==== Given entries ====

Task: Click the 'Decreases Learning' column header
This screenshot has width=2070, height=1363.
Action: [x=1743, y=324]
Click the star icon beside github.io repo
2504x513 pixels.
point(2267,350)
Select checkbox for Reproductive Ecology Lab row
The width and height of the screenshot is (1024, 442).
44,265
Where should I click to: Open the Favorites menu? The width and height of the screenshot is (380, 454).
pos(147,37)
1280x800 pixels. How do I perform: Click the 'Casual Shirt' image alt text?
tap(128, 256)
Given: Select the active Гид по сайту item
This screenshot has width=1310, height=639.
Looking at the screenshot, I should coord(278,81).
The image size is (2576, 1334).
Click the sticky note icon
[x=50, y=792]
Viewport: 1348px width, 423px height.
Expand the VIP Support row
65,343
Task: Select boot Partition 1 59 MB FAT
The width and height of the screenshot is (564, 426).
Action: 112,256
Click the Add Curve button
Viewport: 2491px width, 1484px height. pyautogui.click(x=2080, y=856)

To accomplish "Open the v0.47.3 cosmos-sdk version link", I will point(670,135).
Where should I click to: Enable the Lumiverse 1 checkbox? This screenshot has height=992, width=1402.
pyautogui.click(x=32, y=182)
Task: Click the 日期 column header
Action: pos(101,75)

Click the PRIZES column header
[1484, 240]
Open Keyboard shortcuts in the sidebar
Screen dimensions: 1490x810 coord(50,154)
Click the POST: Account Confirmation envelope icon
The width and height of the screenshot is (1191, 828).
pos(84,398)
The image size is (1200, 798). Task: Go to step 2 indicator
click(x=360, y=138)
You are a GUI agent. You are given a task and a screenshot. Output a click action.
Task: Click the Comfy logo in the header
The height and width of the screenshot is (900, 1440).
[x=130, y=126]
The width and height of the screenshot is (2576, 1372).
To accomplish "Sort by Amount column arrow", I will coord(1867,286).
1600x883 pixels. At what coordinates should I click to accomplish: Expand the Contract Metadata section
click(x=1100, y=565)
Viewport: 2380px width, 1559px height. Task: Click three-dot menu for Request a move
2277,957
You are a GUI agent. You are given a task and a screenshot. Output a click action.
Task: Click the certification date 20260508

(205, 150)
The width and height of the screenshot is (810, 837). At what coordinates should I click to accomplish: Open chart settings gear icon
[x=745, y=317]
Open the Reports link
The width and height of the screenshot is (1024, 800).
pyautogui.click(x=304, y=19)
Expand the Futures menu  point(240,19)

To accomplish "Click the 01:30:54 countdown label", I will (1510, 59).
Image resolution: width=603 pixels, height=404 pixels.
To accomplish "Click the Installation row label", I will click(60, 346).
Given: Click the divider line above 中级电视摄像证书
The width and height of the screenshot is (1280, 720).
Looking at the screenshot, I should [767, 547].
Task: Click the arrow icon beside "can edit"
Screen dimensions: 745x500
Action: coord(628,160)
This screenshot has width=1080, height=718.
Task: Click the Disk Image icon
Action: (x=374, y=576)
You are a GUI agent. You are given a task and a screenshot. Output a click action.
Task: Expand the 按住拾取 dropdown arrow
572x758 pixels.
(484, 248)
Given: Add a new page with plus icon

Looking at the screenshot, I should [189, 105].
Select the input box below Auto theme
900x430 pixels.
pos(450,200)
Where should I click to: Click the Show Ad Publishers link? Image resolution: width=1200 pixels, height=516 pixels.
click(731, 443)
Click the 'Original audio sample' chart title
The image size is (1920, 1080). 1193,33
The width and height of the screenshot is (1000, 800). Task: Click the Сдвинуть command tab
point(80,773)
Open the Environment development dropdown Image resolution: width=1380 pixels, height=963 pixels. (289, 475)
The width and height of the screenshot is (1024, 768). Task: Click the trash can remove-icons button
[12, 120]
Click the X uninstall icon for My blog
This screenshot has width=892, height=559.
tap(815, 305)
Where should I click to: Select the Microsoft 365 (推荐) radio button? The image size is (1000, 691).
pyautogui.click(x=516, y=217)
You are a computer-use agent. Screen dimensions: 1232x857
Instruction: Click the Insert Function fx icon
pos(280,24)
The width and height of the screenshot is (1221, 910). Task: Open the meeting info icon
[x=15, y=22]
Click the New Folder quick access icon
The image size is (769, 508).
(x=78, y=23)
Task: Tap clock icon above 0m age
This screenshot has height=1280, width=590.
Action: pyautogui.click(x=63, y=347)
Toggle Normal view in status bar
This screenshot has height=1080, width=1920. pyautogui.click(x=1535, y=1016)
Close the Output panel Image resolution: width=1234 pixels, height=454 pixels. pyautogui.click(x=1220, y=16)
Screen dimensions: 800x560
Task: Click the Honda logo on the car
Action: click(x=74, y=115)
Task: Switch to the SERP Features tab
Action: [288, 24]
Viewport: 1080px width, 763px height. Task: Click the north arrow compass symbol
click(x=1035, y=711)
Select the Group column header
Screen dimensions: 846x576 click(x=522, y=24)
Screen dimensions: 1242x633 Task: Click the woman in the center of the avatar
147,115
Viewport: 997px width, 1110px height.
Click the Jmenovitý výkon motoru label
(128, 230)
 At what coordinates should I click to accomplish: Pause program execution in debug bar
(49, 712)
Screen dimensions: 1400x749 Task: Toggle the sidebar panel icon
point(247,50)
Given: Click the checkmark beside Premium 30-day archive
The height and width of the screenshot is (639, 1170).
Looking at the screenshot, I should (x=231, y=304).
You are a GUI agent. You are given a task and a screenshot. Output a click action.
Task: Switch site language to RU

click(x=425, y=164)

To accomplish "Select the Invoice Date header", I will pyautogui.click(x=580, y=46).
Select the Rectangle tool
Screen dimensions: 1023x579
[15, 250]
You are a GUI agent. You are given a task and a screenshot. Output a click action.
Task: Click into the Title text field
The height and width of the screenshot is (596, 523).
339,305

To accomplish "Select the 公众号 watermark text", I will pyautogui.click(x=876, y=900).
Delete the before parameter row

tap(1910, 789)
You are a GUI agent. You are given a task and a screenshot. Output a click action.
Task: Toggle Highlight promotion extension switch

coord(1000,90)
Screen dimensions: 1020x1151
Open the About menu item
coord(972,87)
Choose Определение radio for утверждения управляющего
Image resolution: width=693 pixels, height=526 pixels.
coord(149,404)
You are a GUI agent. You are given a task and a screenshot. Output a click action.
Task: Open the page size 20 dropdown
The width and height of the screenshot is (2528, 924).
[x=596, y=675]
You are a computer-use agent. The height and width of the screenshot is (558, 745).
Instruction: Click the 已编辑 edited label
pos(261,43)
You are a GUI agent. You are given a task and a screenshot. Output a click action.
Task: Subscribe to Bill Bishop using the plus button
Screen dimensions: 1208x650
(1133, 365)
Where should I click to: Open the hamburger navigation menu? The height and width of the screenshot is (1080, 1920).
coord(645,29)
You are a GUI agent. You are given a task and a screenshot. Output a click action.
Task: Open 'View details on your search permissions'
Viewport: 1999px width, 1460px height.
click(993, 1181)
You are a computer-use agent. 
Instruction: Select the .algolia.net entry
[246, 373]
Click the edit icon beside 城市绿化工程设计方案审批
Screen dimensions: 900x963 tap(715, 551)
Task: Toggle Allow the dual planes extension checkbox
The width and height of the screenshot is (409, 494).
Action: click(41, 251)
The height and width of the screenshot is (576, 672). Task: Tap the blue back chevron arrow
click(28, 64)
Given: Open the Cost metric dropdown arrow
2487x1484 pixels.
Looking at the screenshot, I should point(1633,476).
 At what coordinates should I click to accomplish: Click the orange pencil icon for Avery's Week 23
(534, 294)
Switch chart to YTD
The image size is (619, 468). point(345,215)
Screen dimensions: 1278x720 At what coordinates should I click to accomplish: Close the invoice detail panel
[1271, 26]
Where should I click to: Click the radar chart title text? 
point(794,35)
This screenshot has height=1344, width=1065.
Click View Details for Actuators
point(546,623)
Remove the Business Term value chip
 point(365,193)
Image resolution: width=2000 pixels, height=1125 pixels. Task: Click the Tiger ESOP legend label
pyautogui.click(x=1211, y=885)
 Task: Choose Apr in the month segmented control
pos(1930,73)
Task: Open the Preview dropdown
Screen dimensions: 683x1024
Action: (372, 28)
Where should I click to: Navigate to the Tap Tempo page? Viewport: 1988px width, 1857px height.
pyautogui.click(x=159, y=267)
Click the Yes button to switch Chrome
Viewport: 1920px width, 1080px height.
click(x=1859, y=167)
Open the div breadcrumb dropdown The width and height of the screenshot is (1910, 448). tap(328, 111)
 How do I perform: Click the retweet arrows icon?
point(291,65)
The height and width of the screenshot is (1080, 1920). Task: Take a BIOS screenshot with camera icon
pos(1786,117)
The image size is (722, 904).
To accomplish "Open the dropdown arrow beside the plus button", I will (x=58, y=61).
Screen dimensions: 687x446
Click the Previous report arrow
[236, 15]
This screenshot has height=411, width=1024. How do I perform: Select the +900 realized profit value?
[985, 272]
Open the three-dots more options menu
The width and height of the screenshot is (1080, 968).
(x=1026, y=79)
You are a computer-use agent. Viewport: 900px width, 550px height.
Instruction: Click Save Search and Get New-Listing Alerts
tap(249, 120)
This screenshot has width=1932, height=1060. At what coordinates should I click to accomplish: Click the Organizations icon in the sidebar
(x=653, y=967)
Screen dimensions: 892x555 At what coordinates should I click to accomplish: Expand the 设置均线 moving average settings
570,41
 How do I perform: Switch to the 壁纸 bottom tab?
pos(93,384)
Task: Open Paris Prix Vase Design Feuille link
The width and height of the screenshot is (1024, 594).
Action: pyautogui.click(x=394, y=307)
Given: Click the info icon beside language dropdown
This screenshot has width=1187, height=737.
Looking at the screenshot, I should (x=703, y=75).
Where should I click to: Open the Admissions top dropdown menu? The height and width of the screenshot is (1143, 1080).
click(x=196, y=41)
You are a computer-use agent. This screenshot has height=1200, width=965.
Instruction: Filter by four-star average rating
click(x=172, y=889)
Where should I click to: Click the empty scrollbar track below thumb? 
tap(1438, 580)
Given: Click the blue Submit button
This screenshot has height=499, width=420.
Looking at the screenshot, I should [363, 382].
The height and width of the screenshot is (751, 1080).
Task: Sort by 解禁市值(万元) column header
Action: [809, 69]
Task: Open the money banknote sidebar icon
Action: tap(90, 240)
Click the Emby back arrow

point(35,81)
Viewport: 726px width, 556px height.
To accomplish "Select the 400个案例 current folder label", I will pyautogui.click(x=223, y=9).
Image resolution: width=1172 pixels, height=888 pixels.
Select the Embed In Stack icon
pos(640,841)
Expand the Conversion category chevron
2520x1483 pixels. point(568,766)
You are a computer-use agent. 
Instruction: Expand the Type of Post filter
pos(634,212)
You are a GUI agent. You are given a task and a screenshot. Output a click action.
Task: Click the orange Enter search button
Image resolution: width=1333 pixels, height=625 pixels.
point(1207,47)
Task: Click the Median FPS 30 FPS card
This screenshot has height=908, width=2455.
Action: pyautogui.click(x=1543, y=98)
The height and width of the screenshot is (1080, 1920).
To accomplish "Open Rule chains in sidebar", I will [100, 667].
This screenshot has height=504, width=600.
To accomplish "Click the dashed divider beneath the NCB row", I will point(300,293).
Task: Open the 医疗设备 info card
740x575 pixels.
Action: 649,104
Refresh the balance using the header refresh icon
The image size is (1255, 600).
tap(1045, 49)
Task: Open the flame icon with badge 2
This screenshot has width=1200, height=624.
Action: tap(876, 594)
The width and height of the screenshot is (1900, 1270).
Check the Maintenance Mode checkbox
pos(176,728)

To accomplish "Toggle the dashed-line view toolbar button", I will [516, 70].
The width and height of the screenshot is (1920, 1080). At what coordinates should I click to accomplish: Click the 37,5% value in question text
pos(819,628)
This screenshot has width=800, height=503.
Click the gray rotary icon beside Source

====

Prompt:
Render the records from the line containing "Where should I click to: Navigate" through the line containing "Open the div" as a JSON list of strings, one string per line, with blank lines omitted.

Answer to the task:
[
  "Where should I click to: Navigate to the Tap Tempo page? Viewport: 1988px width, 1857px height.",
  "pyautogui.click(x=159, y=267)",
  "Click the Yes button to switch Chrome",
  "Viewport: 1920px width, 1080px height.",
  "click(x=1859, y=167)",
  "Open the div breadcrumb dropdown The width and height of the screenshot is (1910, 448). tap(328, 111)"
]